(Já aviso que daqui em diante os spoilers vão comer soltos, então, se você pretende ler a revista num futuro próximo, é melhor parar já)
Uma moça descobre que seu amigo estava morto porque ele ficou offline no instant messenger que ela acessa através de uma lente de contato. Sim, você leu isso mesmo. Essa é só uma das idéias maluquinhas (pero no mucho) que tempera DOKTOR SLEEPLESS, a mais nova empreitada autoral de Warren Ellis.
O mote por trás da série é: onde está o futuro?Aquele com carros voadores, teletransporte (fótons não valem)ou alienígenas bonzinhos?
E foi isso o que me chamou a atenção. Porque há a pergunta, mas em contrapartida, há uma - presumo - resposta: o futuro é agora!
Se não temos os itens relacionados acima, temos smartphones, nanotecnologia, internet e sei lá mais quais avanços técnicos que são tão ubíquos que mal os percebemos.
É óbvio que tenho em mente que os avanços sociais, os que realmente importam, não acompanham nem de longe os tecnológicos. Mas as mudanças têm que começar por algum lugar, não é?
Essa revista é um filhote ideológico de TRANSMETROPOLITAN, mas sem a pegada cyberpunk-histriônica de Spider Jerusalém e trupe. Aparentemente, é mais, como direi?, contida.

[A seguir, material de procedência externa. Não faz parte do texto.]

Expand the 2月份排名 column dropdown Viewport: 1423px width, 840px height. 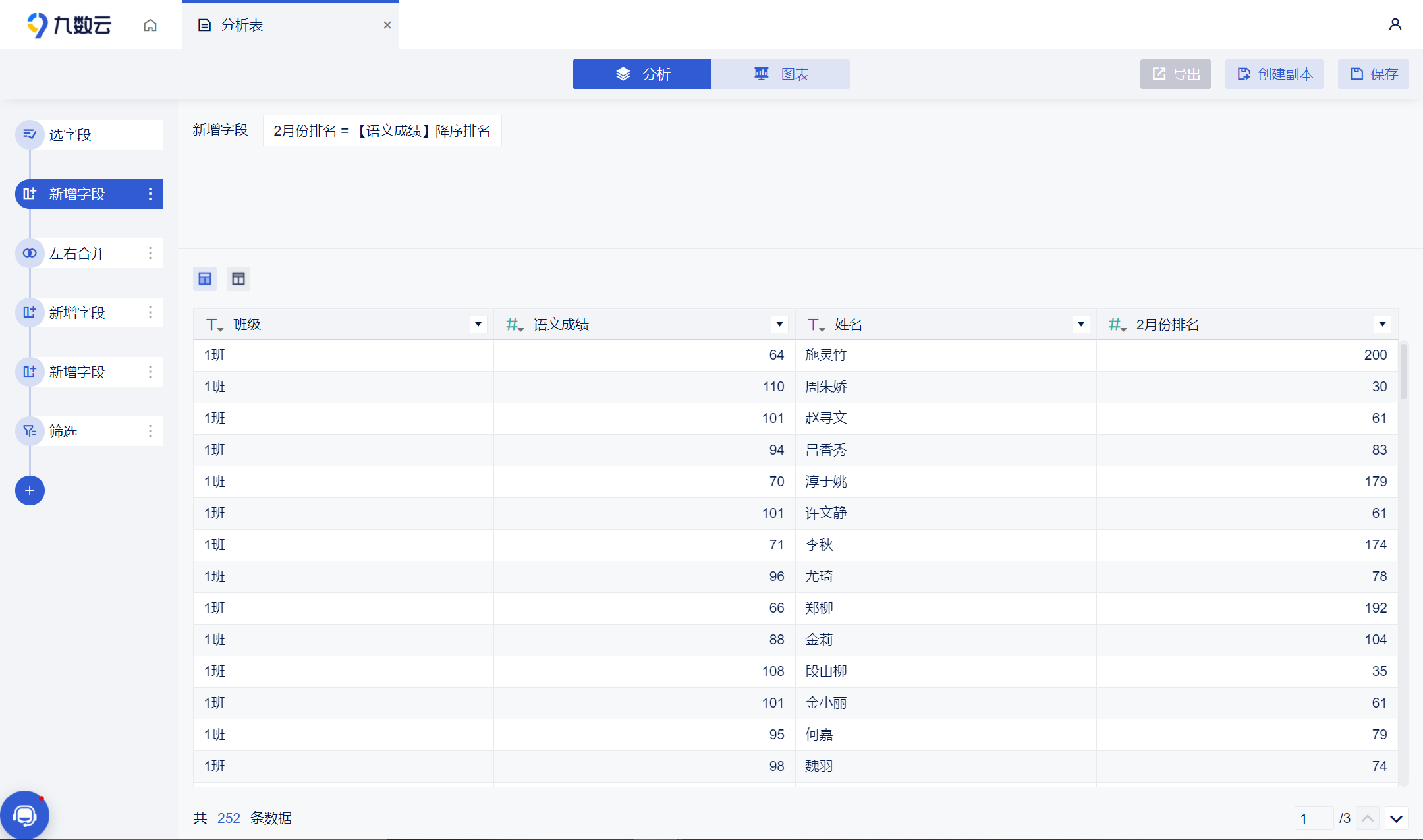point(1382,324)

DOKTOR SLEEPLESS, assim como DESOLATION JONES ou FELL (edição 1 inteira no 0800, aqui), é um repositório para todas as bizarrices que Ellis encontra internet afora, mas parece que há uma sintonia maior aqui. Diferente de muito autor consagrado que tem por aí, ele nunca escondeu suas referências. Muito pelo contrário: ele é o rei do ctrl+c, ctrl+v. Só para dar um exemplo, na história SOL POENTE, uma hq de 11 páginas publicada na Pixel Magazine 3, as várias referências ao filme MEN BEHIND THE SUN (ou Hak taai yeung 731, no original. Só para estômagos fortes, pessoal) já começam no título. E isso porque eu nem falei de PLANETARY. Série da qual sou fã, só para nos situarmos.
Warren Ellis é um escritor irregular, mas não se pode negar que ele sempre está um passo à frente da maioria dos seus colegas no que diz respeito à novas propostas e insights sobre o meio.

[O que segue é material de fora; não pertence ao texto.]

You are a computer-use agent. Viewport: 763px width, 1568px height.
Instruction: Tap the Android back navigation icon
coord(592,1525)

O ponto mais interessante em DOKTOR é a idéia por trás do título. A edição conta com uma seção chamada DATASHOW, 3 páginas de extras onde Ellis explica melhor alguns conceitos que criou/remixou para a série. Esse mesmo conteúdo vai aparecer no site da revista, que é um wiki, um site que pode ser editado pelos usuários - nesse caso, dentro de certos limites. E, segundo o próprio autor, alguns "verbetes" vão aparecer primeiro no site, outros, na versão impressa, não havendo ordem ou hierarquia muito definida..
Embora esse tipo de obra interativa não seja exatamente novidade (me lembro das notas de rodapé do livro do Rushkoff, mas acho que já ouvi falar de outros casos parecidos), ainda sim dá margem a muitas possibilidades legais.

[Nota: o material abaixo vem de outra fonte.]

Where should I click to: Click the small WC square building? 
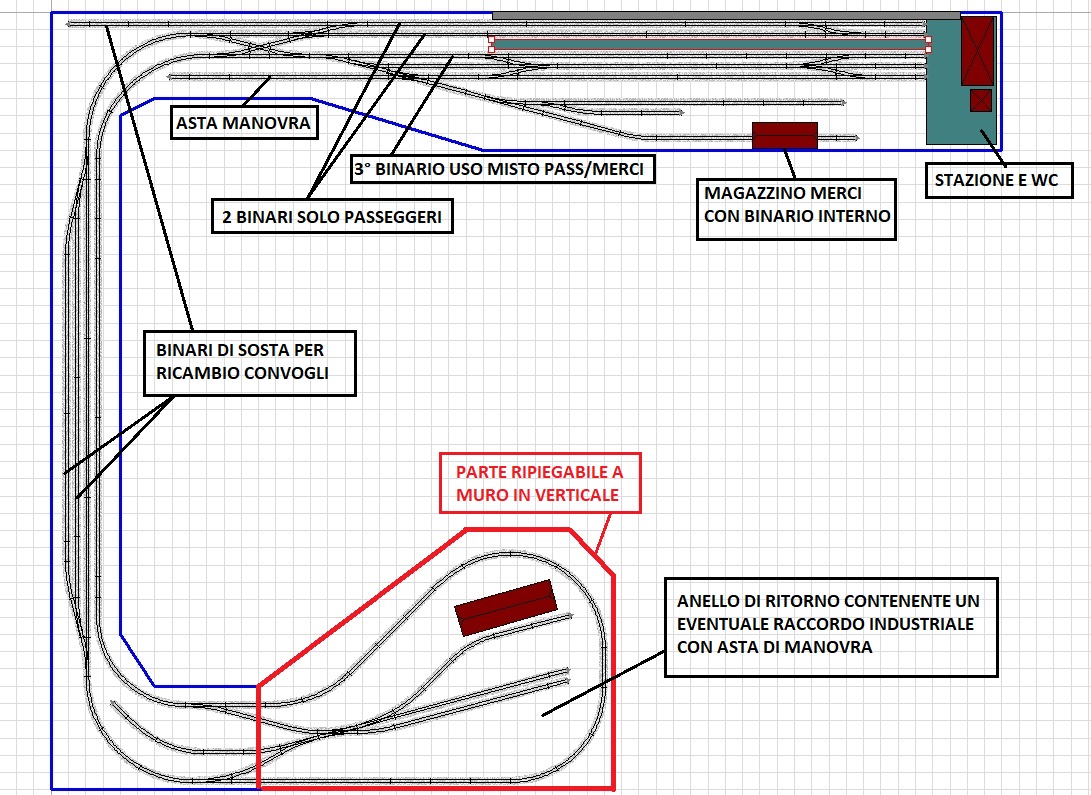coord(980,100)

Agora, pra não dizer que tudo são flores, se Ellis é muito bom na hora de tratar de idéias, já não posso dizer o mesmo quando falo dos seus personagens. John Reindhart, o Doktor Sleepless, opera no mesmo mood cínico e niilista de praticamente todos os protagonistas das séries do Ellis que eu consigo me lembrar, quase como um extensão da rabugenta persona literária que ele criou para si (tenho cá minhas dúvidas de que no mundo real ele seja maleta daquele jeito).
Outra coisa que também me incomodou foram os desenhos, que não são um detalhe tão pequeno se levarmos em conta que histórias em quadrinhos são, eminentemente, um meio visual. Sei lá porque, cismei que a arte seria de Raulo Caceres, que fez a capa "wraparound" (dupla, para os hereges). Não que o traço de Ivan Rodriguez seja ruim, mas, sei lá, achei que não acompanha muito o contexto. Meio caretão mesmo, sacam? A arte mais nervosinha e esquisita de Caceres cairia melhor aqui. Mas isso é opinião de nerd. E vocês sabem como são os nerds, né?
Contudo, DOKTOR SLEEPLESS é um gibi que, por enquanto, vale a pena acompanhar. Nem tanto pelo que é, mas sim pelo que propõe.